**GIVEN PASSAGE:**
* * *

Review: Dracula in Love by Karen Essex

Title: Dracula In Love

Author: Karen Essex

Genre/Pages: Fiction/ 384

Publisher: Doubleday; August 10, 2010

Rating: 2.5 Bookmarks

Source: Publisher

Nat’s One-Sentence Synopsis:  Part re-imagining and part re-telling, Karen Essex puts a new spin on Bram Stoker’s classic.

Before I started reading Dracula In Love, I took a short refresher course in Dracula by re-reading sections of the original and discussing the differences between it and the 1931 Bela Lugosi film with my husband, a horror film buff.

Dracula In Love is told from Mina Murray’s point of view, but Essex takes Stoker’s pure and innocent Mina and gives voice to a sensual and sexual side of her that was never broached in the original novel.  This was disconcerting for me.  I’m not a Puritan by any standards, but Mina’s frank erotic experiences were a bit much.  I went into this book looking for something a bit different.  I know that the original novel was rife with sexual themes, but this novel was too overt for my taste.

If you can get past the Mina’s  sexuality and descriptive sex scenes, there is a creative and well-written re-imagining of Dracula within the pages.  Essex knows her stuff and her attention to detail creates an authentic feeling in the story.  Maybe she is trying to give a modern voice and another dimension to the women who were so sexually oppressed  in the Victorian era.

Female sexuality, and the threat of the ‘modern woman’ were themes in the original novel, and even though Lucy Westenra is given over to her wanton and lustful desires after her transformation,  I thought that Lucy and Mina were almost cheapened by their behavior in Dracula In Love.

The author took liberties, as authors who write stories like this do, but I think this novel would have been even better if Essex would have dialed down the erotic dreams and actions.  There really was more to Essex’s novel than sex, but I admit to getting hung up on it because I didn’t expect it to be so graphic.  Readers who don’t mind a re-interpretation of a classic could enjoy this novel and the more modern sensibilities that the female characters have.

Do overtly erotic novels offend your sensibilities too, or am I just old-school? Would you be willing to give this novel a go?

* * *

**WRITTEN EXERCISE:** Revise the stretch of the Dracula in Love review from "Female sexuality, and" through "female characters have.", putting "explicit" in place of "graphic".

**DATASET ROWS:**
* * *

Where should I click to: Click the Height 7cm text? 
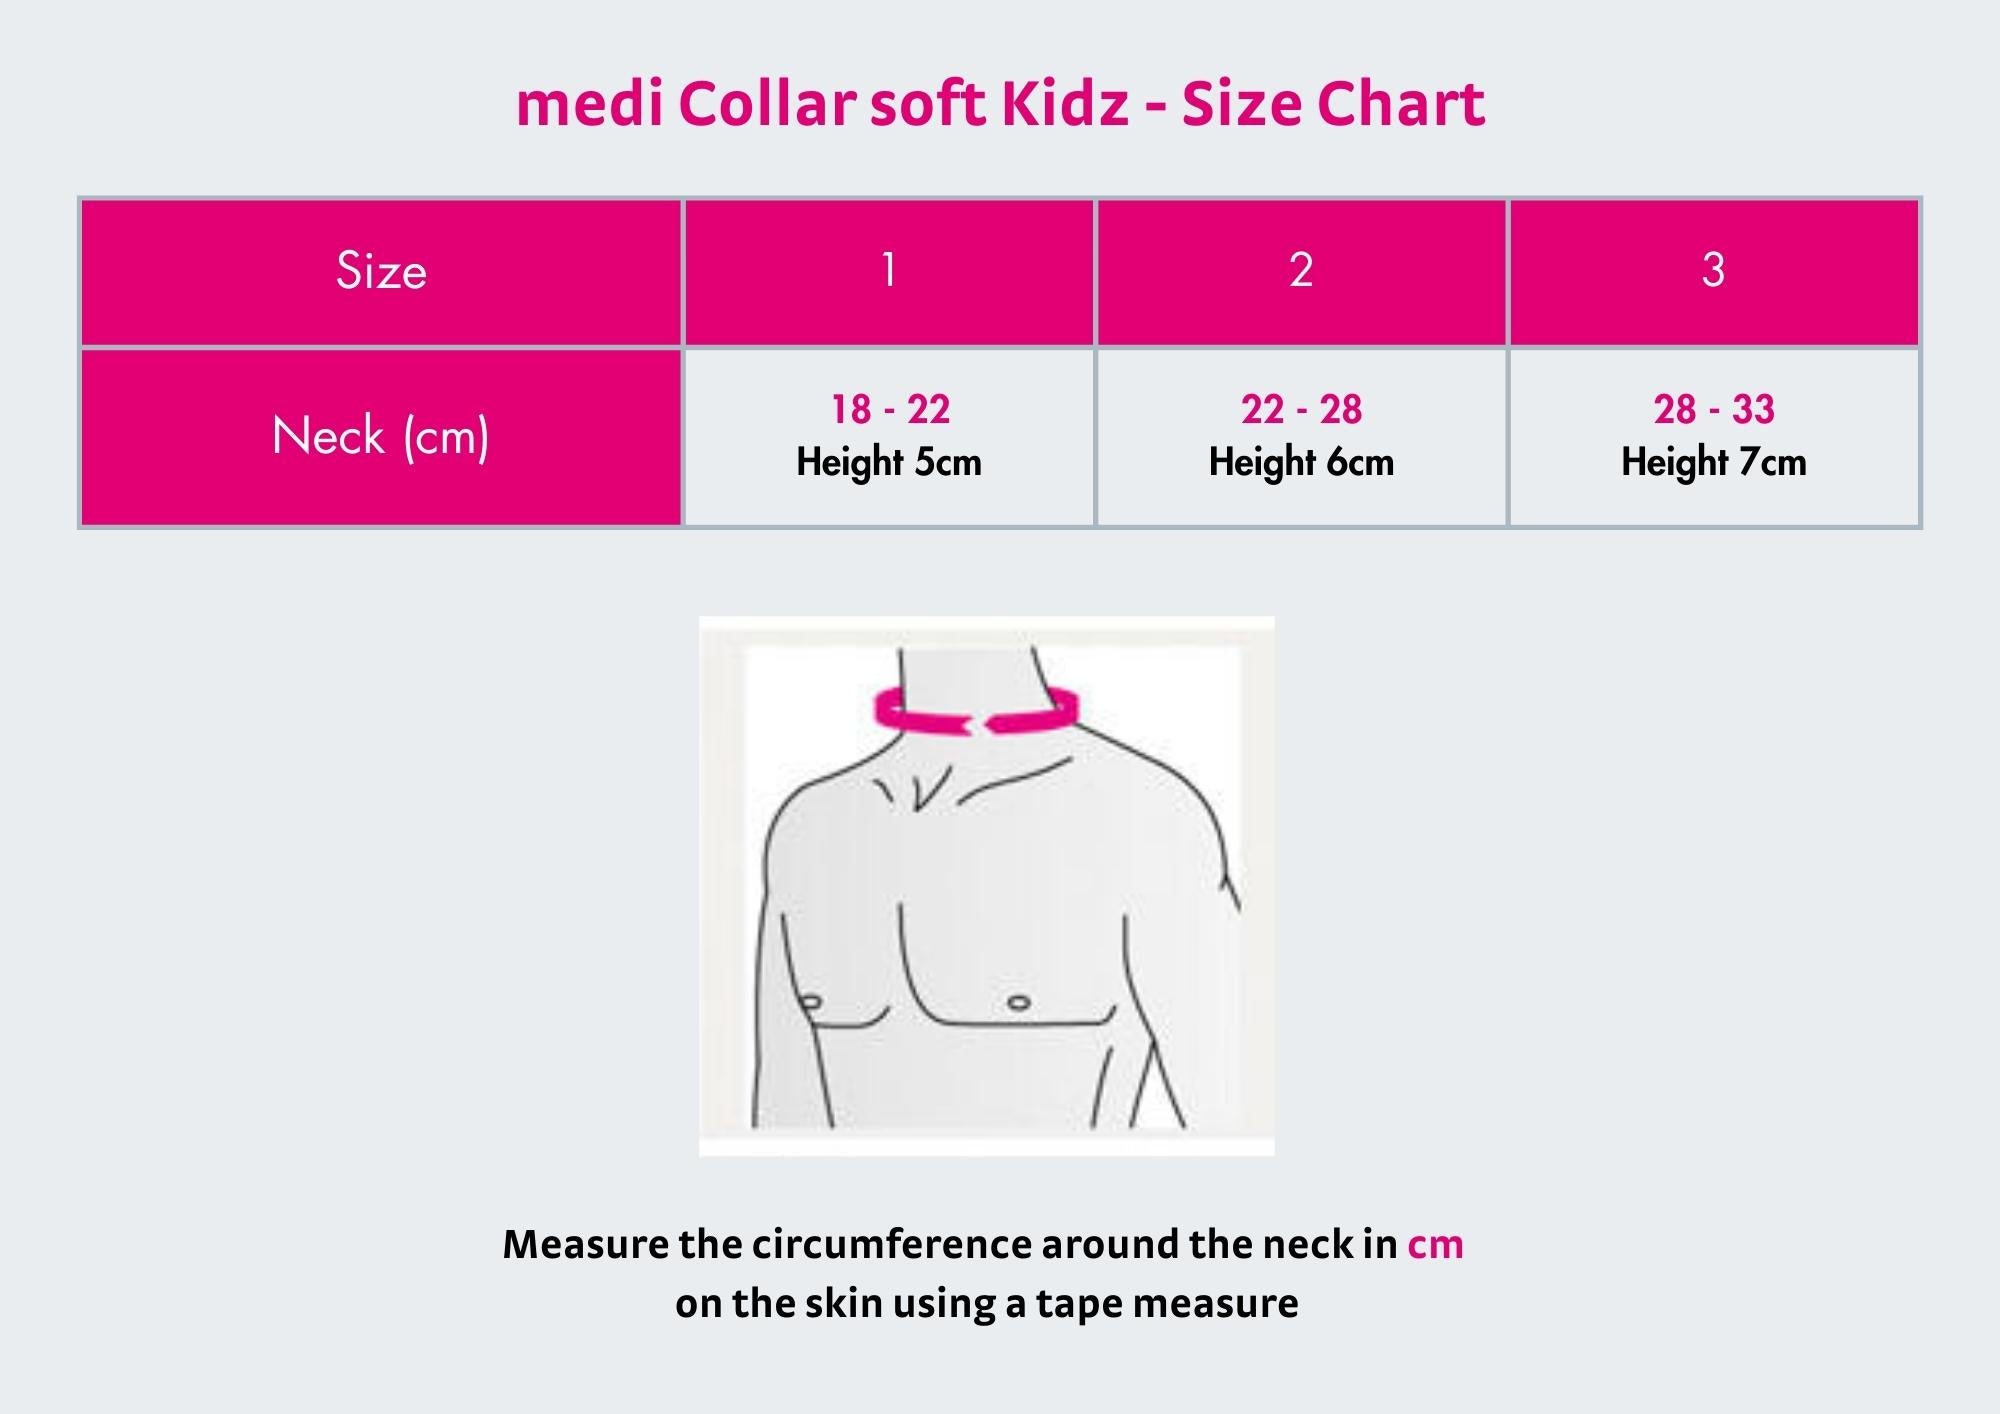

* * *

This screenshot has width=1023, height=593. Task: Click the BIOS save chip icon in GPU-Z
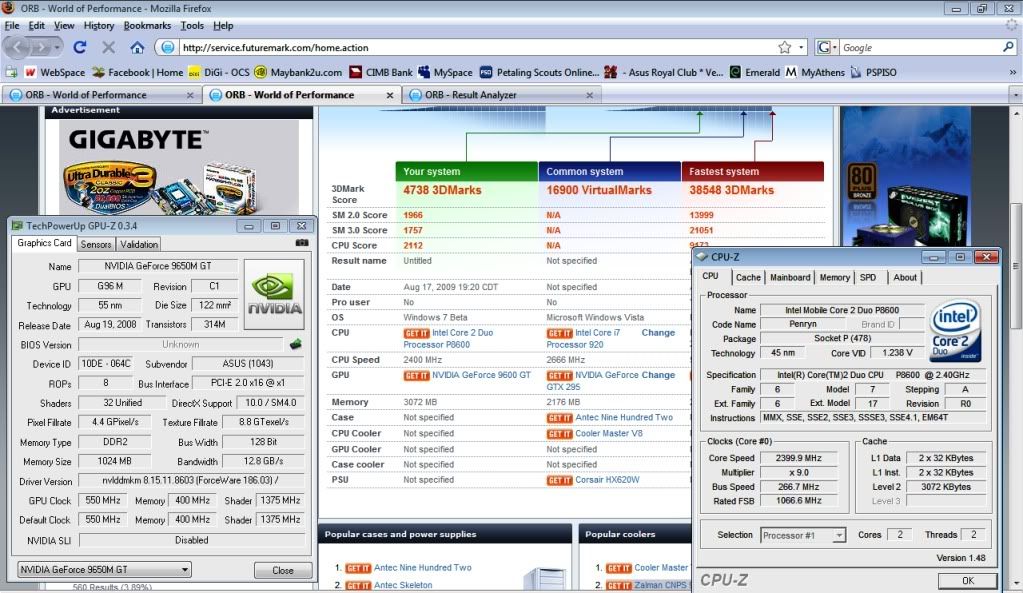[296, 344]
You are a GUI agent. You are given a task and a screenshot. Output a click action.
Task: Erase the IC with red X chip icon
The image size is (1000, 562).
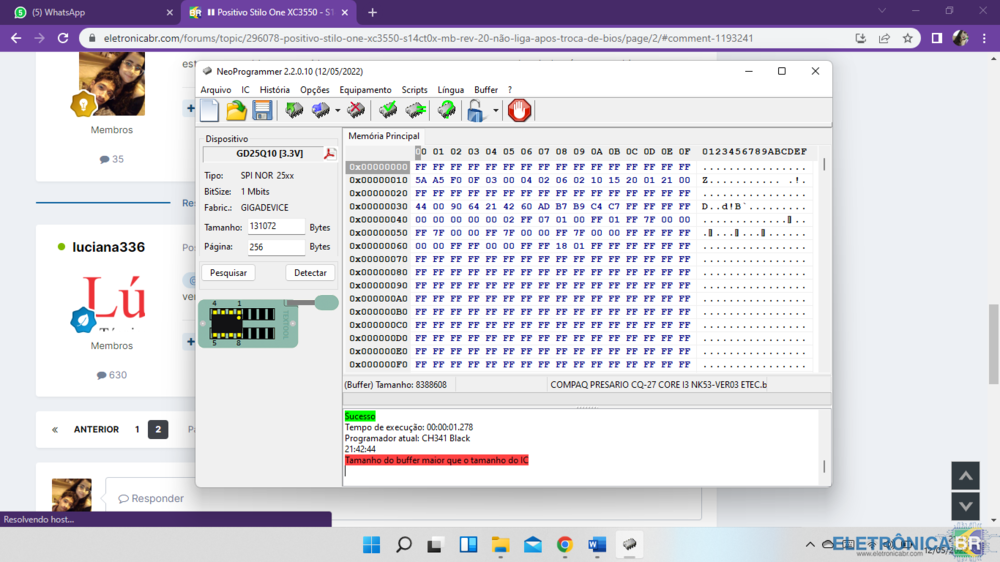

* * *

**FINAL RESULT:**
Female sexuality, and the threat of the ‘modern woman’ were themes in the original novel, and even though Lucy Westenra is given over to her wanton and lustful desires after her transformation,  I thought that Lucy and Mina were almost cheapened by their behavior in Dracula In Love.

The author took liberties, as authors who write stories like this do, but I think this novel would have been even better if Essex would have dialed down the erotic dreams and actions.  There really was more to Essex’s novel than sex, but I admit to getting hung up on it because I didn’t expect it to be so explicit.  Readers who don’t mind a re-interpretation of a classic could enjoy this novel and the more modern sensibilities that the female characters have.